By Peter Thal Larsen
The author is a Reuters Breakingviews columnist. The opinions expressed are his own.
Alibaba just can’t stop tinkering with its corporate structure. Weeks before the Chinese e-commerce juggernaut is due to start a roadshow for an initial public offering, it has tidied up relations with its payments affiliate. Though the new arrangement is still messier than shareholders might want, it should make for a neater IPO.
Alibaba’s relationship with Alipay is complex and sensitive. The unit processes more than three-quarters of the transactions on the Chinese group’s websites, but has been owned by a private vehicle controlled by founder Jack Ma since 2011. That business, known as Small and Micro Financial Services Company (SMFSC), is also home to other ventures like its fast-growing money market funds. For customers, the units connect seamlessly. The corporate links are more complicated.

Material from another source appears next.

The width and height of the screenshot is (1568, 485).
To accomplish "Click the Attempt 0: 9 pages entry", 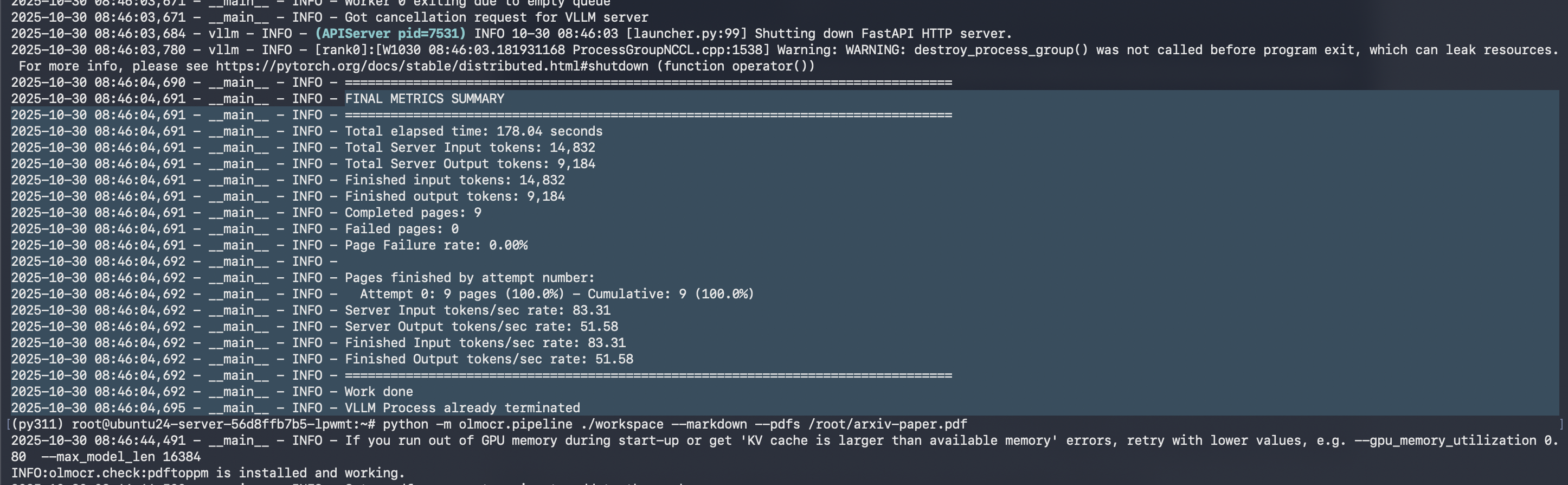I will pyautogui.click(x=461, y=294).
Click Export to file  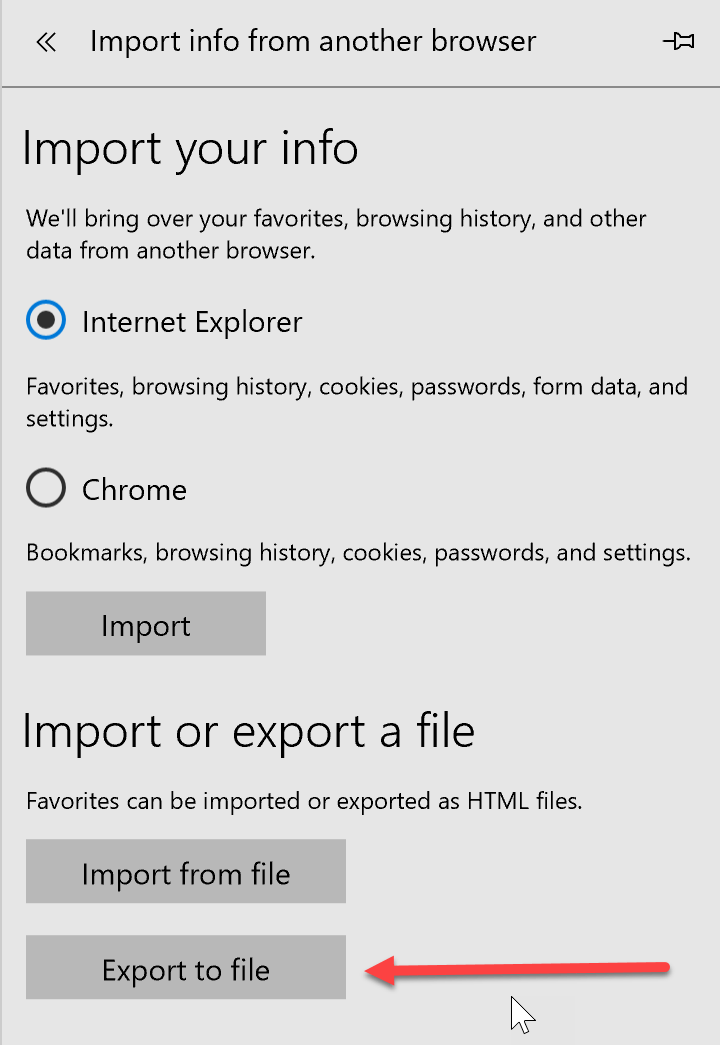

The latest reshuffle aims to draw a clearer line between the two entities. Alibaba will focus on e-commerce, while SMFSC will stick to finance. As part the deal, Alibaba is handing its affiliate a portfolio of loans to small- and medium-sized enterprises. The transfer helps to reduce the risk of meddling by Chinese financial regulators.

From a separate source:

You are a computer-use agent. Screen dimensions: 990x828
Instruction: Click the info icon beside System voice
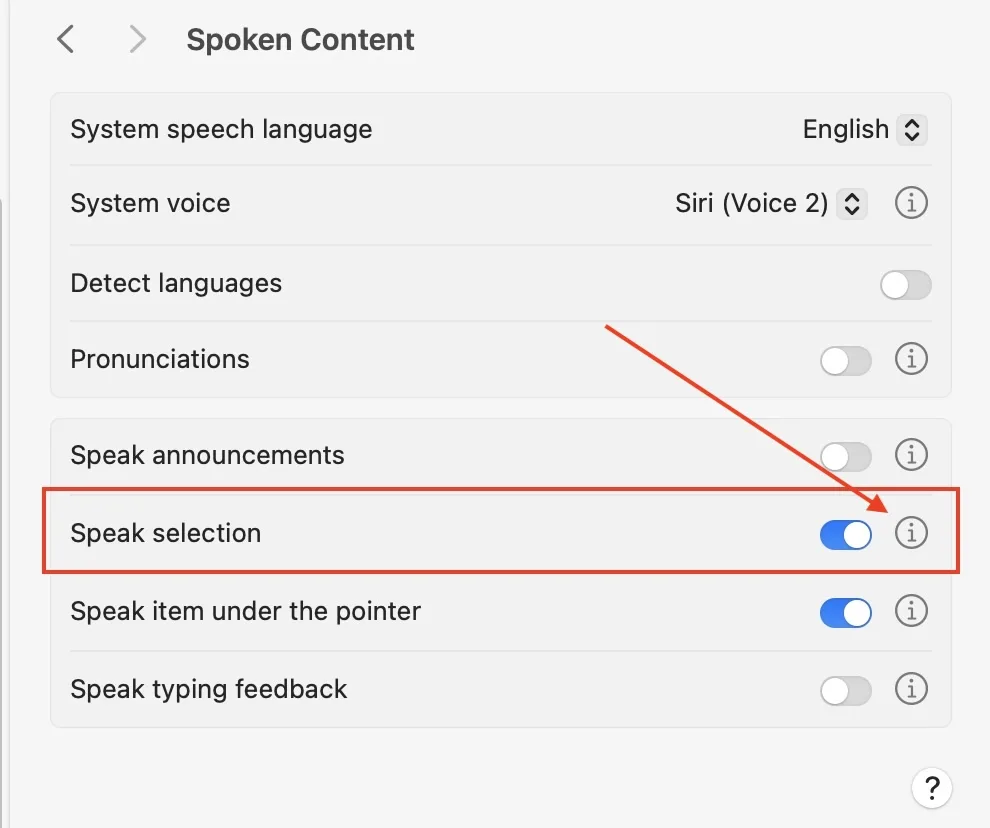(911, 203)
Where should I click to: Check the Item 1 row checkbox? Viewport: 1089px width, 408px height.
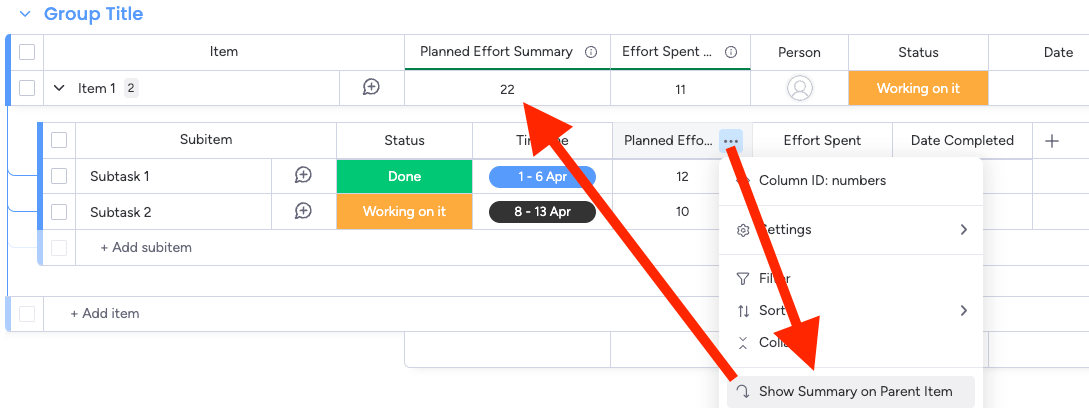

Under the old arrangement, Alibaba received 49.9 percent of Alipay’s pre-tax profit. The new deal entitles it to 37.5 percent of everything SMFSC brings in before tax. Alibaba thinks the claim on the earnings of a bigger business more than compensates for its reduced share. Its accountants calculate that the restructuring has boosted the company’s value by roughly 1.3 billion yuan ($211 million). However, it’s hard for outsiders to be sure because Alibaba does not tell them anything about SMFSC’s finances. Besides, Alibaba admits that if the new arrangement had been in place for the last fiscal year, its net income would have been slightly lower.